One of the few things I miss about Arizona was its reliance on the natural flow of sunrise and sunset, the arc of light and dark as it was meant to be, before the jerry-rigging of industrial-age bureaucrats determined to cram another hour of labor out of our already-packed schedules. That may be one reason why Arizona's population is growing like the federal deficit. The chink in that reasoning, is that then California's population also continues to grow. Illegal immigration is often touted as the cause, but perhaps it's because somewhere a gang member's gun jammed. Or maybe innocent bystanders have a better chance of avoiding drive-by shootings in the well-lit evenings.

Robertson Davies, a Canadian novelist of world repute, wrote in 1947,"I object to being told that I am saving daylight when my reason tells me that I am doing nothing of the kind.
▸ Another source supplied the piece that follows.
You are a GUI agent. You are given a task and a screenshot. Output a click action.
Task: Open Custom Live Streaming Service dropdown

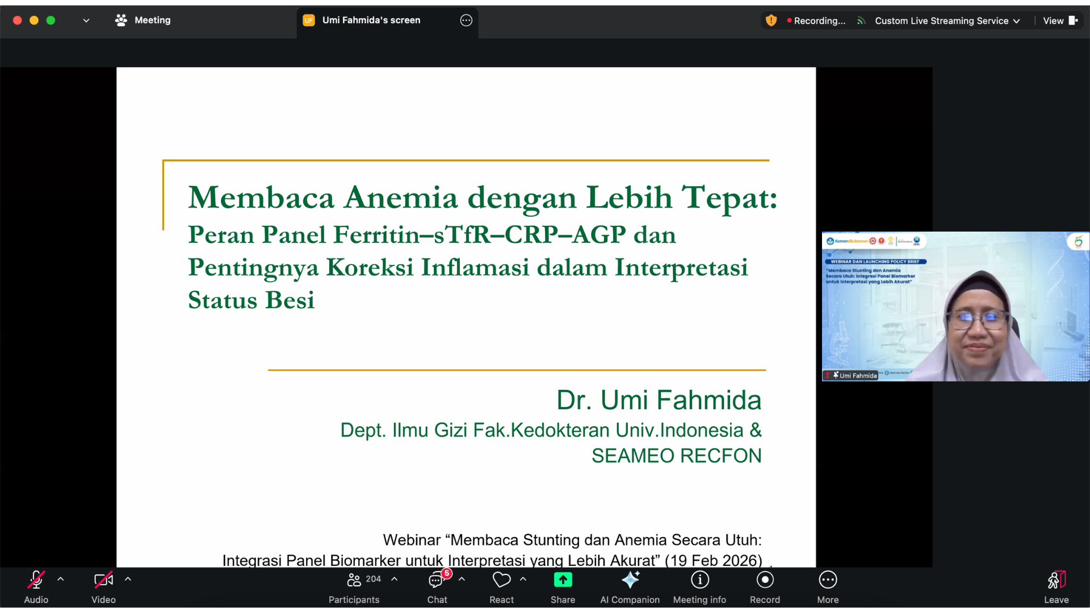tap(946, 20)
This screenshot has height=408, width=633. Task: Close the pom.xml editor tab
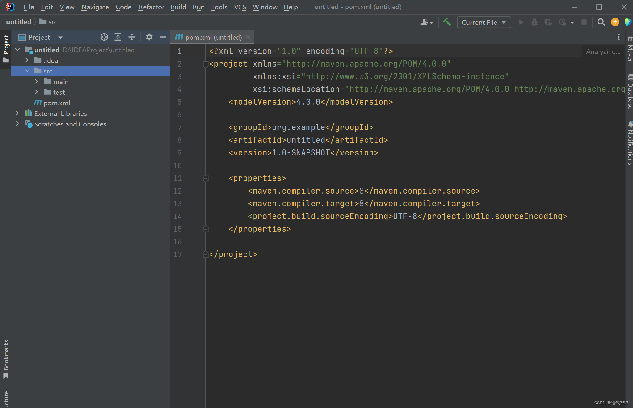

I even object to the implication that I am wasting something valuable if I stay in bed after the sun has risen. As an admirer of moonlight I resent the bossy insistence of those who want to reduce my time for enjoying it. At the back of the Daylight Saving scheme I detect the bony, blue-fingered hand of Puritanism, eager to push people into bed earlier, and get them up earlier, to make them healthy, wealthy and wise in spite of themselves."

Fitting then, that Benjamin Franklin was the first to seriously propose such a clock-altering concept. And while he is revered by many, he is vilified by me. I would work up more anger about his treacherous theft of time, if only I wasn't so tired.